--- Source ---
You might have guessed it – there is quite a lot going on in there.
How do you follow that? Well, with the single which took our collective breaths away on the radio station, How I Caught the Moon. The video of this is embedded below, and you can also read my thoughts on release at the time by clicking on the button link.
Steeped in Burning Flowers is the shortest track here, at almost five and a half minutes, so no slouch. Veall is very prominent on this, and as a rhythm section works well with Ansell, Hackett providing swirling organ against the relentless riffs of Parker’s guitars, some mighty harmonies with Waters, in a classic rock dream fused with electronica marginal effects, some of the lyrics quite stark, for example even the wasps wouldn’t take the sugar off your lips.
A Place I Can Disappear immediately takes you to a quieter zone, the spoken words and background synths very strongly influenced by Wilson talking of a brother as companion, she telling us of a journey in the dead of night in an empty place, the manner in which she speaks these words showing she has fully brought into this project, a fascinating poetical joy set to a soundscape of stark beauty, the sounds of the creatures of the night hitting the senses, entering a megalith, the music as it moves on becoming ever louder and increasingly expressive as the journey reaches a state of nirvana. It is brilliant. It is a song of sheer wonder, the aftermath poignant. I have been very fortunate to review this past couple of weeks incredible music set to the spoken word, firstly Chakra Vimana (Shane Beck) and now this.
--- Records supplied ---
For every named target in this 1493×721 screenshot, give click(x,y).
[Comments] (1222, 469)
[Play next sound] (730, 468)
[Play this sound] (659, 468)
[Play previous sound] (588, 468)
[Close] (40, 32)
---
--- Records supplied ---
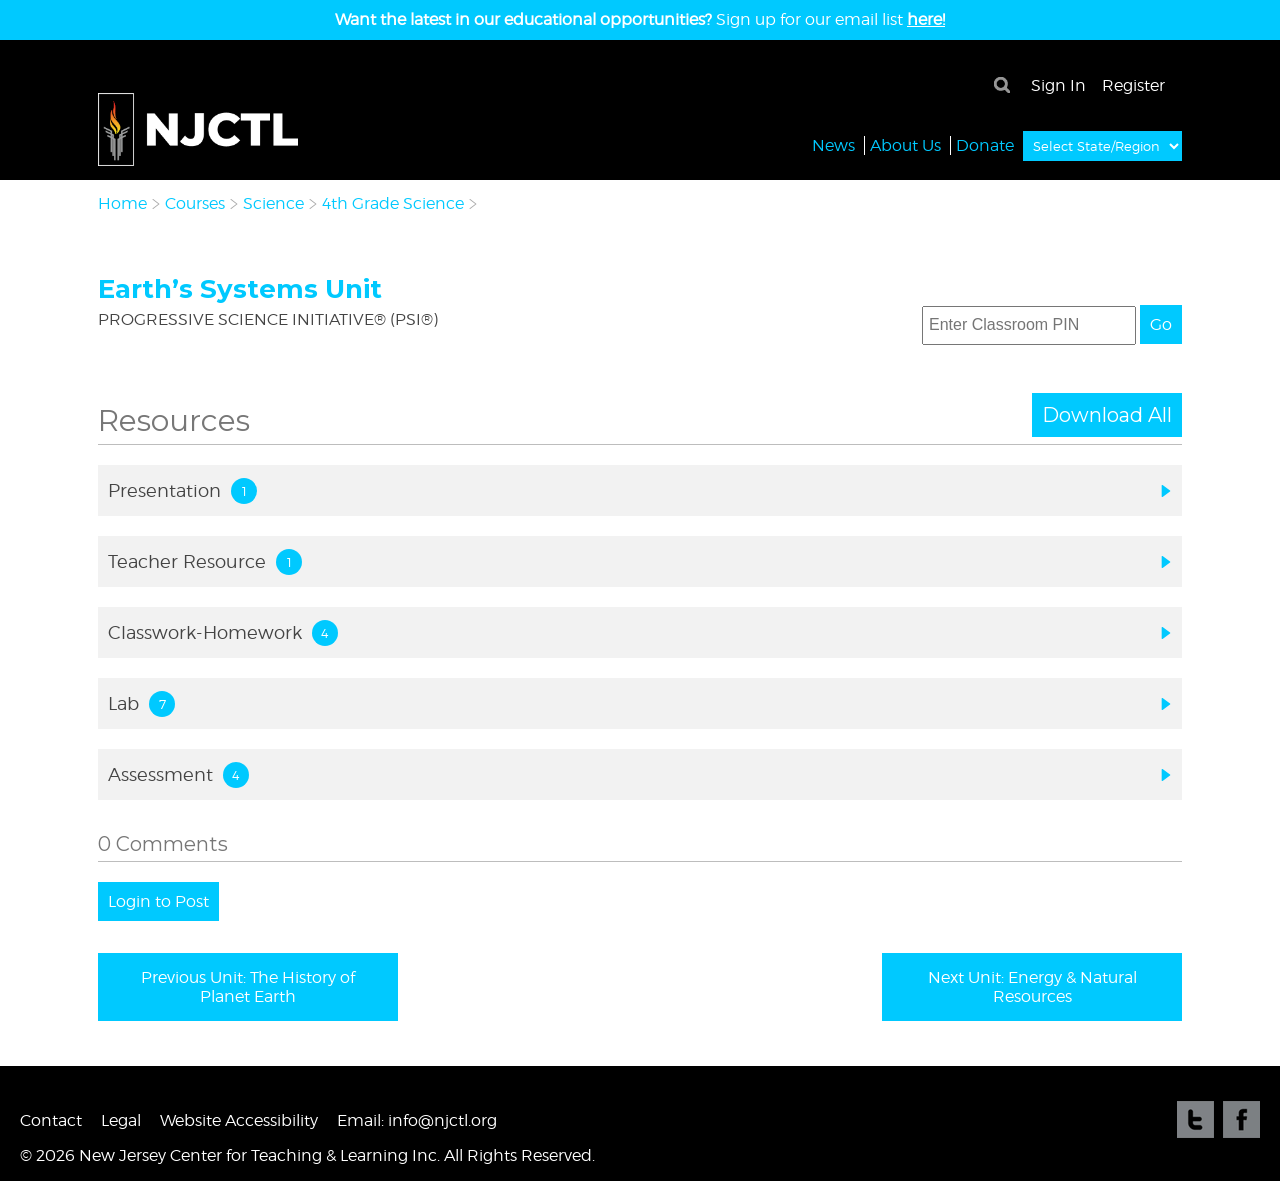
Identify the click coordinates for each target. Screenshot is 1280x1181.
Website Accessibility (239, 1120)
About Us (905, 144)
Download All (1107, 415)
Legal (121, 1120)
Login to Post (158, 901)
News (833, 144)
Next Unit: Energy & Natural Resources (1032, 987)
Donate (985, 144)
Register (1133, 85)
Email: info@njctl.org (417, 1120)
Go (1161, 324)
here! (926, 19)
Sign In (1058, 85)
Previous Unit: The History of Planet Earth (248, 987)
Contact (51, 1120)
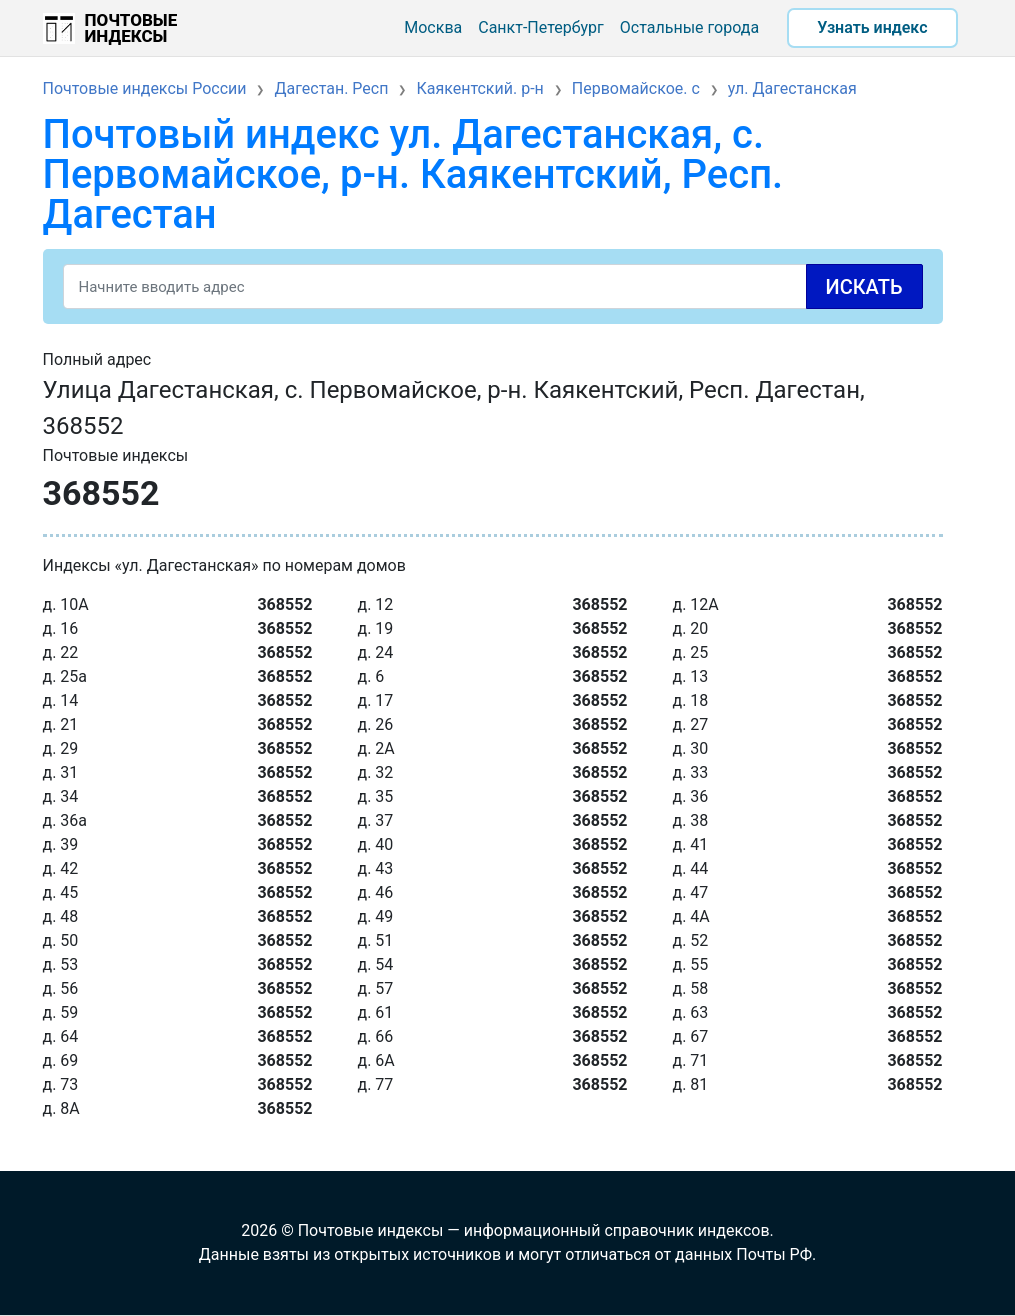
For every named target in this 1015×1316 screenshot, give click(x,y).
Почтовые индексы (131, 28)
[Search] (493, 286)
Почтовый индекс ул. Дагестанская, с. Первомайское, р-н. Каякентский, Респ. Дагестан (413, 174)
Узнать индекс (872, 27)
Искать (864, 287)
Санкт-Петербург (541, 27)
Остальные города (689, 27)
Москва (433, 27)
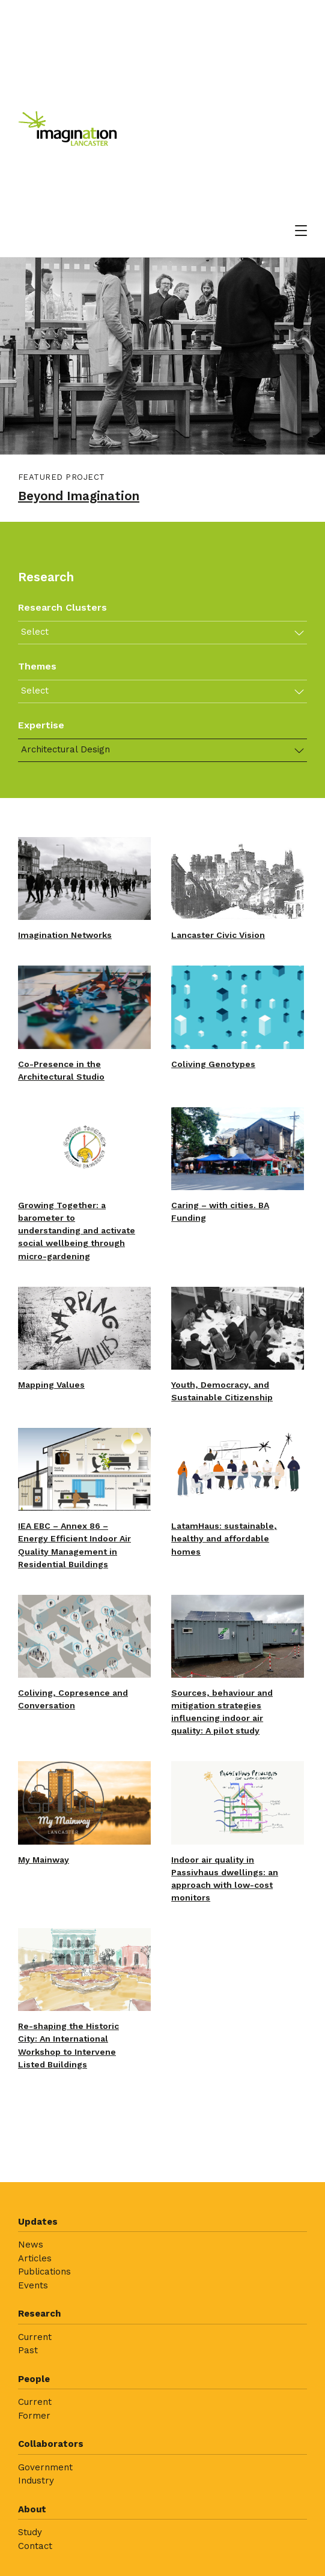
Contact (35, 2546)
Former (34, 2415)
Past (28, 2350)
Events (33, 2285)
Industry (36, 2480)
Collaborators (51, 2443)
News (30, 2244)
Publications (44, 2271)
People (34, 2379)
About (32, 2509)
---
--- Records supplied ---
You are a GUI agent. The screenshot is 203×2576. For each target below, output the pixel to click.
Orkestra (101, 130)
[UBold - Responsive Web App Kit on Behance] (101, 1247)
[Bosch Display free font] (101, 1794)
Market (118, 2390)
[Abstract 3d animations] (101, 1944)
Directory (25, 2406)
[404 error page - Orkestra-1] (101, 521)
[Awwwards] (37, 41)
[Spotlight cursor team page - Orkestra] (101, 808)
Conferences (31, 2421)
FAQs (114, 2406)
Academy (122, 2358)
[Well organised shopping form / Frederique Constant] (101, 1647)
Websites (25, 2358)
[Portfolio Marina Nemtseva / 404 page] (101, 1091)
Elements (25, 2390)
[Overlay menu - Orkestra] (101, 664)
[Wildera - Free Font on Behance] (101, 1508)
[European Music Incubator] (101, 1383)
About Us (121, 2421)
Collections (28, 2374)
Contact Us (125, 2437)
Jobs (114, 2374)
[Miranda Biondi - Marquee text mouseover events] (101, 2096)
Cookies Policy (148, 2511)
---
- **Direction 1**: According to the music review, which track is the shortest, and about how long does it run?
- **Direction 2**: Please carry on the music review past its final sentence, keeping its voice and style.

- **Output 1**: Steeped in Burning Flowers, at almost five and a half minutes.

- **Output 2**:
Waking in the Land of Giants is next, the title instantly taking those of us of a certain vintage to that classic Irwin Allen show. It is the second epic of the album, marginally short of fifteen minutes. It opens fast and furious, a space rock epic before the vocals completely fill the senses, more delightful harmonies, the synths creating the canvas upon which all else is painted. Amy Williams provides us with a flute solo which takes one back to the halcyon days of prog, this exemplified by the mellotron taking on the soundscape duties. Parker also cleverly provides us with some deliberate changes of both sound and musical tempo, at once imbued with a Canterbury jazz feel, interspersed with more than a dash of Americana, all the while building up a sense of drama and more than a tinge of menace, dark blues rock, then expanding in a haze of joy with another expressive sax solo which has to be allowed to wash over one from Williams, who is a real talent, and she then locks horns with Parker on his axe before we embark on a psych-infused madcap sequence, sirens wailing, flute swirling before the track lifts off and explodes, the ship crashing, danger everywhere, the words, organs, and riffs crying into the ether. I tell you; it is impossible to be bored listening to this.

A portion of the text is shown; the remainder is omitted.